* [TEXTAUSZUG]:

·····

# Benötigte Testdatenbank



## y0dA (16. Okt 2009)

Hallo!

Ich bin gerade einer Evaluierung von Technologien für unser kommendes Projekt und hierzu bräuchte ich eine kleine feine Datenbank, welche ohne grossartige Konfiguration zum testen von Hibernate benutzt werden kann. Ich dachte hierbei an H2, leider komme ich mit der Dokumentation oder dem Tutorial nicht ganzu zu recht.
Kann ich mit H2 alle möglichen Datenbanken simulieren?
Was brauche ich dafür (nur den Driver?)
Welche DB empfiehlt sich hierbei oder gleich H2 embedded (nur hierbei kann ich mich irgendwie nicht einloggen-sprich so wie im Tutorial beschrieben bekomme ich folgende Fehlermeldung: Falscher Benutzer Name oder Passwort
Wrong user name or password [8004-121] 08004/8004 (Hilfe)).

mfg


----------



## tfa (16. Okt 2009)

H2 ist schon keine schlechte Wahl. Eine Alternative wäre Derby. Ein Beispiel für Embedded-Betrieb findest du hier.



> Kann ich mit H2 alle möglichen Datenbanken simulieren?


Nein. Das ist eine ganz normale DB, die einen gewissen Teil des Standards abdeckt und sicherlich einige produktspezifische Besonderheiten hat. Wie jede andere DB auch. Was hast du vor?


----------



## y0dA (16. Okt 2009)

Danke für die Infos.

·····

* [DATENSÄTZE]:
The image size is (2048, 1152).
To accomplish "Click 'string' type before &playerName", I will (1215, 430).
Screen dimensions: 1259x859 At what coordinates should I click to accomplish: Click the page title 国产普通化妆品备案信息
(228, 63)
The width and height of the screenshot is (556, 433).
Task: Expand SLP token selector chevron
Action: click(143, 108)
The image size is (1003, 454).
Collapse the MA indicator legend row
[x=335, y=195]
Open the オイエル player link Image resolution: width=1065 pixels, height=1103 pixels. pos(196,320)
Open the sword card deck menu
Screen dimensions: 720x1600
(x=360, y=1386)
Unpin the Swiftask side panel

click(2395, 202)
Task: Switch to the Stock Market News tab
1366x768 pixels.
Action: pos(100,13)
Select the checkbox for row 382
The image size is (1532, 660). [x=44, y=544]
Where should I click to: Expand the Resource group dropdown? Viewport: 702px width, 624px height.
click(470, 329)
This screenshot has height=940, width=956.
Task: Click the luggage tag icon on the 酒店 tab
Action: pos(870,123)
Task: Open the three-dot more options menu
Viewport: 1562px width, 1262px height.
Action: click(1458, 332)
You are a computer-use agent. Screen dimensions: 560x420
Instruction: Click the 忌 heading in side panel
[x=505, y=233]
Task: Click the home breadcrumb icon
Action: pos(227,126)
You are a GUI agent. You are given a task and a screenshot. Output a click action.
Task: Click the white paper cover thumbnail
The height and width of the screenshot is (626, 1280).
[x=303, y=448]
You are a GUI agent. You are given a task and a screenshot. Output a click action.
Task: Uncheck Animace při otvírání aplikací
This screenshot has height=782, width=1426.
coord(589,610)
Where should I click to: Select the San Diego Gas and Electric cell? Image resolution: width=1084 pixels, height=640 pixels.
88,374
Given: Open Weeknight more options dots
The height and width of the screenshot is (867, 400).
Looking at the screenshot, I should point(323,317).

·····

* [ZU ERLEDIGENDE AUFGABEN]:
1. Beantworte anhand des Textauszugs über die Testdatenbank die folgenden Fragen:
(a) An welche Datenbank dachte y0dA für die Tests mit Hibernate?
(b) Welche Datenbank nennt tfa als Alternative?
(c) Welche deutsche Fehlermeldung erhält y0dA bei H2 embedded?
2. Übersetze diesen Satz aus dem Textauszug über die Testdatenbank ins Englische: „Das ist eine ganz normale DB, die einen gewissen Teil des Standards abdeckt und sicherlich einige produktspezifische Besonderheiten hat.“
3. Prüfe, ob die folgenden Aussagen mit dem Textauszug über die Testdatenbank übereinstimmen:
(a) Laut tfa lassen sich mit H2 alle möglichen Datenbanken simulieren.
(b) y0dA sucht eine Datenbank, mit der sich Hibernate testen lässt.
(c) tfa hält H2 für eine schlechte Wahl.

* [GELÖSTE AUFGABEN]:
1.
(a) An H2.
(b) Derby.
(c) „Falscher Benutzer Name oder Passwort“.

2. That is a completely normal DB that covers a certain part of the standard and certainly has some product-specific peculiarities.

3.
(a) Nein: „Nein. Das ist eine ganz normale DB“
(b) Ja: „welche ohne grossartige Konfiguration zum testen von Hibernate benutzt werden kann“
(c) Nein: „H2 ist schon keine schlechte Wahl.“